En France, la Caisse régionale de l’assurance maladie (Cram) est, elle aussi, en faveur d’une généralisation du bitume tiède. "Nous trouvons cette piste très intéressante", affirme Jean-François Certin, coordinateur national de la prévention des cancers professionnels de la Cram.
Ces revêtements, plus chers que le bitume classique, sont pourtant encore peu employés. Pour Jean-François Certin, il faut donc "convaincre les grands donneurs d’ordre de passer des commandes pour des enrobés tièdes" au moment de l’établissement des cahiers des charges.
Parmi les autres mesures de prévention citées par la Cram, on compte aussi l’emploi systématique de tenues de protection adaptées (gants, masques, lunettes de protection, combinaisons aérées) et des horaires de travail adaptés. Il faudrait aussi sensibiliser les ouvriers au risque, en expliquant notamment la nécessité de proscrire l'utilisation de solvant ou de pétrole pour se nettoyer la peau.
Pourtant, la réalité sur les chantiers est souvent toute autre. "Les ouvriers d’Eurovia épandent le bitume brûlant en plein soleil, sans autre protection qu’une casquette et une paire de gants", regrette explique Me Rinck, ajoutant que "M. Andrade [l’ouvrier décédé] rentrait tous les soirs chez lui noir comme du charbon, et ne pouvait se nettoyer qu’au pétrole". L’avocat appelle les pouvoirs publics à "légiférer" pour protéger les travailleurs.
- Le jugement de la TASS reconnaissant Eurovia responsable de "faute inexcusable" pourrait-il entraîner une interdiction totale du bitume chaud ?
Le jugement d'un tribunal de premier degré est la première étape d’une longue procédure judiciaire. La société Eurovia a immédiatement fait appel.
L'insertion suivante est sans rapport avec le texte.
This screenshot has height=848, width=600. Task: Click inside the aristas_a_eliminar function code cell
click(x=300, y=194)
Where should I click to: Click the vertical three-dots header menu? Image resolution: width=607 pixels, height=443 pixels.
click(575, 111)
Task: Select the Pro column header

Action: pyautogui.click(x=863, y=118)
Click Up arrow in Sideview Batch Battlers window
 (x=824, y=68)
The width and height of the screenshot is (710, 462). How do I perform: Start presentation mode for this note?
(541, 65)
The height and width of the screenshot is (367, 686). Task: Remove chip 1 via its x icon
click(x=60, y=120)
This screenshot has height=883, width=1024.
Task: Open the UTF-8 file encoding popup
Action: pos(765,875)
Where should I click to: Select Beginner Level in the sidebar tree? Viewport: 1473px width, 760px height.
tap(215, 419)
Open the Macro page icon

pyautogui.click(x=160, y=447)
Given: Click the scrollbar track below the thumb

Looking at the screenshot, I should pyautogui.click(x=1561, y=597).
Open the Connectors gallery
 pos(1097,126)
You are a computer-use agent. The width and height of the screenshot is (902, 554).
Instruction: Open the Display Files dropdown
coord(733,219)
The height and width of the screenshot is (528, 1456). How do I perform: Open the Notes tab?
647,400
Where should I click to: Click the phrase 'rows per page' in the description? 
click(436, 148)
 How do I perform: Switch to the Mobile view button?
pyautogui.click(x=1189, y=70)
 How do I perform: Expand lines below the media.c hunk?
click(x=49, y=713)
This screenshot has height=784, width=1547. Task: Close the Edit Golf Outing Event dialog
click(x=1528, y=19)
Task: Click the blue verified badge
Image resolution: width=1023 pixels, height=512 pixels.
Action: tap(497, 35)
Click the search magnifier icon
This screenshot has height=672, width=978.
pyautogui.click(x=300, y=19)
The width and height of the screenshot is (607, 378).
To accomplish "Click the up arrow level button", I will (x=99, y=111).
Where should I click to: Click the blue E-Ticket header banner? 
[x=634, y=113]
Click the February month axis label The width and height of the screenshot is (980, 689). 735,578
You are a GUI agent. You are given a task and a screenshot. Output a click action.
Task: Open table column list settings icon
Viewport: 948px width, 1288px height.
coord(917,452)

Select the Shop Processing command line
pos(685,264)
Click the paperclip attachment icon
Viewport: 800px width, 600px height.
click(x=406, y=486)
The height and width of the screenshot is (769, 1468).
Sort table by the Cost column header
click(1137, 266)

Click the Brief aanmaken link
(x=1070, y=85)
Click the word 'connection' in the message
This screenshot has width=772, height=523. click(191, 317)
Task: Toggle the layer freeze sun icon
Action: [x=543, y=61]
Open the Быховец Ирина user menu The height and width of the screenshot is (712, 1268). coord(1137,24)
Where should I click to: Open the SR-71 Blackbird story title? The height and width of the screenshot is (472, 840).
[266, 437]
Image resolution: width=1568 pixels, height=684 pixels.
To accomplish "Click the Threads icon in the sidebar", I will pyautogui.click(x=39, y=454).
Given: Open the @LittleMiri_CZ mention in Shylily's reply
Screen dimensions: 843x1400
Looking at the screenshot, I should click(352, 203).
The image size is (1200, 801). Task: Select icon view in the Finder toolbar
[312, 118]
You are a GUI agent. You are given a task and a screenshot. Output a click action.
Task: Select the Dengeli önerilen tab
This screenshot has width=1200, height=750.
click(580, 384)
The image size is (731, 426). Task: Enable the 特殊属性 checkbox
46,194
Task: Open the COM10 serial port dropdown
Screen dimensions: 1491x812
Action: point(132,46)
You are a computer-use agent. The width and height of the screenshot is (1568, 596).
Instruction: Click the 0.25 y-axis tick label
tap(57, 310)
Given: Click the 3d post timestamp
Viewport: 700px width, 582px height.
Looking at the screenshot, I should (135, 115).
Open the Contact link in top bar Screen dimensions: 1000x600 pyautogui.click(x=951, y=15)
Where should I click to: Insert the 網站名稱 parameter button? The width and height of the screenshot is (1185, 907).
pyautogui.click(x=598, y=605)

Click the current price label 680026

Si l’heure n’est donc pas encore à "l’interdiction du bitume et du goudron" souhaitée par Me Rinck, l’Agence française de sécurité sanitaire de l’environnement et du travail (Afsset) a d’ores et déjà annoncé qu’elle lançait, à la demande de la CGT, une "expertise transdisciplinaire transparente et indépendante" pour évaluer les risques pour la santé des travailleurs liés à l'usage du bitume.